Spiff and Data Privacy Rights
User privacy is important to us (truly). A significant part of respecting that privacy is making you aware of and welcoming your exercise of your data privacy rights under applicable law, including the GDPR or the CCPA. Those rights may include:
- Right to Know: You may have the right to request information about the processing of your Personal Data if you think it is missing from this Privacy Statement (e.g., if you’d like to see what precise pieces of Personal Data we have).
- Right to Access: You may have the right to access your Personal Data that we process.
- Right to Rectification: You may have the right to request that we fix errors or omissions in your Personal Data that we process.
- Right to Erasure (a/k/a the Right to be Forgotten): You may have the right to have us delete your Personal Data.
- Right to Object: You may have the right to object to our processing of your Personal Data or to stop it altogether.
- Right to Restrict Processing: You may have the right to limit the ways in which we process your Personal Data.
- Right to Data Portability: You may have the right to request a portable version of your Personal Data.
- Right to Non-Discrimination: We will not treat you unfairly as a result of your choice to exercise any of the above rights.
Your entitlement to one or more of the rights above may depend on your location or other circumstances surrounding our processing of your Personal Data, but we’ll always do our best to accommodate your requests.
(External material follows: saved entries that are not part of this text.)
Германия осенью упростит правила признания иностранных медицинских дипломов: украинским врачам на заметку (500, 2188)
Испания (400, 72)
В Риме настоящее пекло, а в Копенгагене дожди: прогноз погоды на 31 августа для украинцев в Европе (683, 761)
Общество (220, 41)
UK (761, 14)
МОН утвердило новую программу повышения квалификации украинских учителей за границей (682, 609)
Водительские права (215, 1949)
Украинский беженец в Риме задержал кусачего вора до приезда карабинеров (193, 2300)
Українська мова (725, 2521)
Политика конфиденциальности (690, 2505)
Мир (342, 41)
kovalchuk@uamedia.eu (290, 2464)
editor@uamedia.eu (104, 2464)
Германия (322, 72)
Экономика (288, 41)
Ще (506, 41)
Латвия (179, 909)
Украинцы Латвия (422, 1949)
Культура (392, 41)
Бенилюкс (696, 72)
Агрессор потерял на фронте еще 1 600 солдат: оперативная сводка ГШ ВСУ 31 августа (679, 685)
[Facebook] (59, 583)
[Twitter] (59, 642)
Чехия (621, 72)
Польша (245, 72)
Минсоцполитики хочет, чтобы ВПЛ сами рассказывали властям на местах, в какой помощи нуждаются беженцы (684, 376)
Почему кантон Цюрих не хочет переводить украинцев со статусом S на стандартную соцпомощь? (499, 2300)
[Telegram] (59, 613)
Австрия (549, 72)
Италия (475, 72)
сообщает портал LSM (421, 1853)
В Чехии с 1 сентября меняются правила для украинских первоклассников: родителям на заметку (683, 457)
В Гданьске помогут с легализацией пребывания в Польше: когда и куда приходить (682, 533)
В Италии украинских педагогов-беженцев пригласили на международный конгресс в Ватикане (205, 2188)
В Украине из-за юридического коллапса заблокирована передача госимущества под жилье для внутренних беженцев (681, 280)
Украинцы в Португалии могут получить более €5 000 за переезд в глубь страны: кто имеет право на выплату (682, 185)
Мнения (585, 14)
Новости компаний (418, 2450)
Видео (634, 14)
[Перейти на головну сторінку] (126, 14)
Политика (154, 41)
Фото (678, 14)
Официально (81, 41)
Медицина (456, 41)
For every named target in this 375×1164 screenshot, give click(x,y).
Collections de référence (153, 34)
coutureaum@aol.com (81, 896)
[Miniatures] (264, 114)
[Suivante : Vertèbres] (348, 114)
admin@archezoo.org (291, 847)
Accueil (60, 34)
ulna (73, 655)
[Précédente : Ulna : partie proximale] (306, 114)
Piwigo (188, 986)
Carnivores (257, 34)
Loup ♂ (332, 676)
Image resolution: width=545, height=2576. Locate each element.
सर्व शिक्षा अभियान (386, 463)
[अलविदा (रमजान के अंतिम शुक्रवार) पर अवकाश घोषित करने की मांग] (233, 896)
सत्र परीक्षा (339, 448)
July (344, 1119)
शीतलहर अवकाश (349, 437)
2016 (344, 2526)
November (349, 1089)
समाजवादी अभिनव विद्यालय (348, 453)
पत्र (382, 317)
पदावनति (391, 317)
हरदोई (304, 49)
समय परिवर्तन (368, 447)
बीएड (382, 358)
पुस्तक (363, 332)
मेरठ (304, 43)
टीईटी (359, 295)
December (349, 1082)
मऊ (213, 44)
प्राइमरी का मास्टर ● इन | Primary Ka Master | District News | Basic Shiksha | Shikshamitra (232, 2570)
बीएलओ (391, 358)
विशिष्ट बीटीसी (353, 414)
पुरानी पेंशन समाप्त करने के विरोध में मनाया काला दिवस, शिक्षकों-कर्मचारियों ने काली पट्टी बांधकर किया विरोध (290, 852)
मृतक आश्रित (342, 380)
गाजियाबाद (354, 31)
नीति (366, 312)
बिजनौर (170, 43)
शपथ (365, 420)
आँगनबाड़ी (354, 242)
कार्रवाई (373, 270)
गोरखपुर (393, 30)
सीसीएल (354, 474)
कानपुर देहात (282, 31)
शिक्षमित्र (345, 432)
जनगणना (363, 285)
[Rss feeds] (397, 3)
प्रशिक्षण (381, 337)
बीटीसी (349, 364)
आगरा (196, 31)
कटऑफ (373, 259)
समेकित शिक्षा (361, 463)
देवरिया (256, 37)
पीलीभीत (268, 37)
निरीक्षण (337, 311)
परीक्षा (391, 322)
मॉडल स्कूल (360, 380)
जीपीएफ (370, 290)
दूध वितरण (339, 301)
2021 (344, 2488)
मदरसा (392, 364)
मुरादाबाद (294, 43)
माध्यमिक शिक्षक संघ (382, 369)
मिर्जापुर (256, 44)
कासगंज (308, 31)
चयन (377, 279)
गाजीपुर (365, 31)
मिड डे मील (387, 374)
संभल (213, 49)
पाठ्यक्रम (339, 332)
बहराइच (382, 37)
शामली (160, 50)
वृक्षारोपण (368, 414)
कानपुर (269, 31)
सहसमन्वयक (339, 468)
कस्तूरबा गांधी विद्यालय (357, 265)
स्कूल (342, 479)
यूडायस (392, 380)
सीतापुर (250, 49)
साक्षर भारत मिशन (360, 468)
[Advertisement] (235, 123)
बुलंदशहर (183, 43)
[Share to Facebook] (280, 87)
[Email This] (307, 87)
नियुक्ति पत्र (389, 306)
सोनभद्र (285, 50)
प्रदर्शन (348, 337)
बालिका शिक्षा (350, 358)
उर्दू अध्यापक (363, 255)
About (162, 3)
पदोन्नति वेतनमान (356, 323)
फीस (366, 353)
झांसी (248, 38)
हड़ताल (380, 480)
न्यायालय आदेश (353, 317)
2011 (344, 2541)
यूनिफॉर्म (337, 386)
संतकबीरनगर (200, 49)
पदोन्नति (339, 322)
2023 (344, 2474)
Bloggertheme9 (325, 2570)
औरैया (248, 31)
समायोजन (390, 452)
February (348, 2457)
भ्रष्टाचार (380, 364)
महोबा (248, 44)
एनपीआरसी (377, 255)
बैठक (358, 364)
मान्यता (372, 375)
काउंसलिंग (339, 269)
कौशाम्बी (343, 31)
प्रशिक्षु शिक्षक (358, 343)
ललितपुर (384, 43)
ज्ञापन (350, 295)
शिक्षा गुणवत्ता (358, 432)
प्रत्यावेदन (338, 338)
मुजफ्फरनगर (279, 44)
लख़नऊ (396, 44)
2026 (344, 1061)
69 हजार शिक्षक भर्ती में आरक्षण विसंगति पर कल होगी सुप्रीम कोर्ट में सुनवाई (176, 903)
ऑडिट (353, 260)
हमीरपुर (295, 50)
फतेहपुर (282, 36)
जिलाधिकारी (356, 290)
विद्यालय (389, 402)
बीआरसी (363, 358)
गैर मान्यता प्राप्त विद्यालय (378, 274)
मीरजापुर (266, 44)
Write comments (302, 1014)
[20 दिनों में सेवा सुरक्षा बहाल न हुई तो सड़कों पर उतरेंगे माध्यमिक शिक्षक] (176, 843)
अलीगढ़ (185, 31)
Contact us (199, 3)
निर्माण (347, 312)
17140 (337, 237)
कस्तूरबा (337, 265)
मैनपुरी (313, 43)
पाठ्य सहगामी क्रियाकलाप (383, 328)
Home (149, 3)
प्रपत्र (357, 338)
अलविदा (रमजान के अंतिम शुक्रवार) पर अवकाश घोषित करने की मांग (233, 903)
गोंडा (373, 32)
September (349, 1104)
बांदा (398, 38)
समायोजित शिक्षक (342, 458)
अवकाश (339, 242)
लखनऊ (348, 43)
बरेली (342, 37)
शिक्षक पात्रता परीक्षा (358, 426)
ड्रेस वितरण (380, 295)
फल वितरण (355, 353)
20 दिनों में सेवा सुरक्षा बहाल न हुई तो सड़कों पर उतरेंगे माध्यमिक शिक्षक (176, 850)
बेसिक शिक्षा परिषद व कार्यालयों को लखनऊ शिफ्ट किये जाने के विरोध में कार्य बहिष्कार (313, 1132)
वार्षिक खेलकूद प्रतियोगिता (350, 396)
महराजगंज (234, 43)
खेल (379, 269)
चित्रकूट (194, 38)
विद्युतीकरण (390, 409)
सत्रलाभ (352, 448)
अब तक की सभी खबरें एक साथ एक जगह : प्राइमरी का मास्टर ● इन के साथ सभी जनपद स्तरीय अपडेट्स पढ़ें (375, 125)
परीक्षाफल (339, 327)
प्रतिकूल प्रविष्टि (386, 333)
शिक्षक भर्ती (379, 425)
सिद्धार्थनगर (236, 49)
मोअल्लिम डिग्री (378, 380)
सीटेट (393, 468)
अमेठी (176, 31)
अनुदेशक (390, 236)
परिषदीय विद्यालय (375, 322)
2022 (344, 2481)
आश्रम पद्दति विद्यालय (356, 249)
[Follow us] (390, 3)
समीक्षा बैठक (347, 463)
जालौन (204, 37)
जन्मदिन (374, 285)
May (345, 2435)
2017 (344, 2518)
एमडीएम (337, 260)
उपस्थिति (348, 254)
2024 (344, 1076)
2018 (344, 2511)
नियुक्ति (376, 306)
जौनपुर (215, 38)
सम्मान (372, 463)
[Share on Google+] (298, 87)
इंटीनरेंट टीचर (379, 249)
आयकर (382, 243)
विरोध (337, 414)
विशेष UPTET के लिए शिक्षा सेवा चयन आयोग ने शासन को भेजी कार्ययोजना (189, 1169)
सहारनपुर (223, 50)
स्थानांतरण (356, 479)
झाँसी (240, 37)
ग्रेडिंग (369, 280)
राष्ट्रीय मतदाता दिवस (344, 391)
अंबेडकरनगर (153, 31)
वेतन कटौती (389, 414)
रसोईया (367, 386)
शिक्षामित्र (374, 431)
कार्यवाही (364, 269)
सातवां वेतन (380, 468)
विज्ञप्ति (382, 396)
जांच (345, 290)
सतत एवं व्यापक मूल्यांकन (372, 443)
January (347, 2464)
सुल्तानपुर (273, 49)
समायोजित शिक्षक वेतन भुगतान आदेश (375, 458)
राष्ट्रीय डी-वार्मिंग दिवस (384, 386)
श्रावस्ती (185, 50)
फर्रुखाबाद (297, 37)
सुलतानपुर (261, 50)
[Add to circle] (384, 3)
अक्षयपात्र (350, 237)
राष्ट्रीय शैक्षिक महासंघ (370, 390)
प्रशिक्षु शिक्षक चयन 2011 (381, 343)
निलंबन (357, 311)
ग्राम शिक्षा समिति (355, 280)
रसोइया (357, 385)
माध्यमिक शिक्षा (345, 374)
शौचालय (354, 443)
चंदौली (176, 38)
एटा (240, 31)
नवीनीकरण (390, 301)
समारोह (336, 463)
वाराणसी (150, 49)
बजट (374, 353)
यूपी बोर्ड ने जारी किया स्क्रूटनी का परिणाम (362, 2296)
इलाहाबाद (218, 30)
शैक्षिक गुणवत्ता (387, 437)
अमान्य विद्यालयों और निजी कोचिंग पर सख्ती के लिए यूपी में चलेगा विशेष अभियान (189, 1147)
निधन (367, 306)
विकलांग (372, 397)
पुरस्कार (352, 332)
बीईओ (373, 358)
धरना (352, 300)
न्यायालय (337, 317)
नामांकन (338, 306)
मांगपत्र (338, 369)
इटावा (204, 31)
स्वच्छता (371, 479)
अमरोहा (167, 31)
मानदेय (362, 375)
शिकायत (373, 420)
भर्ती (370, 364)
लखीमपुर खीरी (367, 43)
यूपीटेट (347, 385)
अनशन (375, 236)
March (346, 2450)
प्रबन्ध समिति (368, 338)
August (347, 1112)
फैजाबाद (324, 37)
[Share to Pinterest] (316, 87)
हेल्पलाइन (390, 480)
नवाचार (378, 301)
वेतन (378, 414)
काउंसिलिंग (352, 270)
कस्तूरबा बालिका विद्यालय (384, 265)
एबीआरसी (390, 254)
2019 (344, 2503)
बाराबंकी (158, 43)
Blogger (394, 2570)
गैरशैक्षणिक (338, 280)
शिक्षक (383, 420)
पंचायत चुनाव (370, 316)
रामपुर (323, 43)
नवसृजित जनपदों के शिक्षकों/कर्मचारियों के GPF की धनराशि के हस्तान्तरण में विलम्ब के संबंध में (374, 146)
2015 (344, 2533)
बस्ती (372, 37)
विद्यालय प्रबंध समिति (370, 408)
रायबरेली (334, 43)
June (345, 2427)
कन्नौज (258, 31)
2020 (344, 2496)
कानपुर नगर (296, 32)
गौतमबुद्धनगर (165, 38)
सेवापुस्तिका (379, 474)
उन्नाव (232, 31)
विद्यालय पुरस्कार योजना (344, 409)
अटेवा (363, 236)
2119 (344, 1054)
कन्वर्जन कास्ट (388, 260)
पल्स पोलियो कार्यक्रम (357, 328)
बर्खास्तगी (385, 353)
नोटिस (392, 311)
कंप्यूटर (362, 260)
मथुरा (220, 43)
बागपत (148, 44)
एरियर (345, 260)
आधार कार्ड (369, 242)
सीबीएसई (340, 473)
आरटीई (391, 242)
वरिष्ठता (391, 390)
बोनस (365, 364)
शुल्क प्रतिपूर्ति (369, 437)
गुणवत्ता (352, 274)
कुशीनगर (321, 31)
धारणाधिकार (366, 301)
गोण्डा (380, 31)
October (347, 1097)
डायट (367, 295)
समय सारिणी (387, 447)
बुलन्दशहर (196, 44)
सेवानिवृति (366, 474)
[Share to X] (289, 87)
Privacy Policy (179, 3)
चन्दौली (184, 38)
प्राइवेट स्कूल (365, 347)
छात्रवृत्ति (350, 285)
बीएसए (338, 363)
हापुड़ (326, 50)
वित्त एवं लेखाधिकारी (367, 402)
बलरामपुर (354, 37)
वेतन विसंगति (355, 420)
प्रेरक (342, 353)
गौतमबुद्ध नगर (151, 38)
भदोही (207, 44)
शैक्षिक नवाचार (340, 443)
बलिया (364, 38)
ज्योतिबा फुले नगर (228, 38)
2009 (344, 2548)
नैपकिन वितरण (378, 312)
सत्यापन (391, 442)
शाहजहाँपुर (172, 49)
You may request to exercise one or more of these rights by contacting us as set forth under “Spiff and Communication / Updates” below.
When handling requests to exercise data privacy rights, we may take steps to verify your identity or the authority of an authorized agent you’ve appointed (more on that in a few). Where possible, we’ll try to accomplish that verification by referring only to Personal Data we already have on hand. If you live in California, you may be able to appoint an authorized agent to exercise your data privacy rights on your behalf (in which case we may take steps to verify your agent’s authorization to act on your behalf).
If you think we have done something wrong concerning your Personal Data, we hope that you will reach out to us as soon as possible so that we can resolve your concern. However, you are always free to file complaints concerning violations of this Privacy Statement or applicable law with appropriate government agencies. If you live in the European Union, this includes your local “supervisory authority” that is responsible for GDPR compliance.
Spiff and Communication / Updates
At Spiff, we strive to maintain productive communication with our current and prospective customers. You may manage your preferences by clicking on the “unsubscribe” link located on the bottom of our marketing emails. Please note that customers cannot opt out of receiving transactional emails related to usage of Spiff’s Services.
Spiff’s Privacy Officer is happy to help with questions or inquiries. You can direct those questions or inquiries to our attention at:
9815 S Monroe St, STE 500, Sandy, UT 84070, USA
privacy [at] spiff [dot] com
385-287-0603 Ext 823
This Privacy Statement is current as of March of 2021. Spiff reserves the right to update this Privacy Statement to reflect changes to our practices. We will provide notification of material changes here or directly to our Customers via email prior to the change becoming effective. We encourage you to periodically review this page for the latest information on our privacy practices.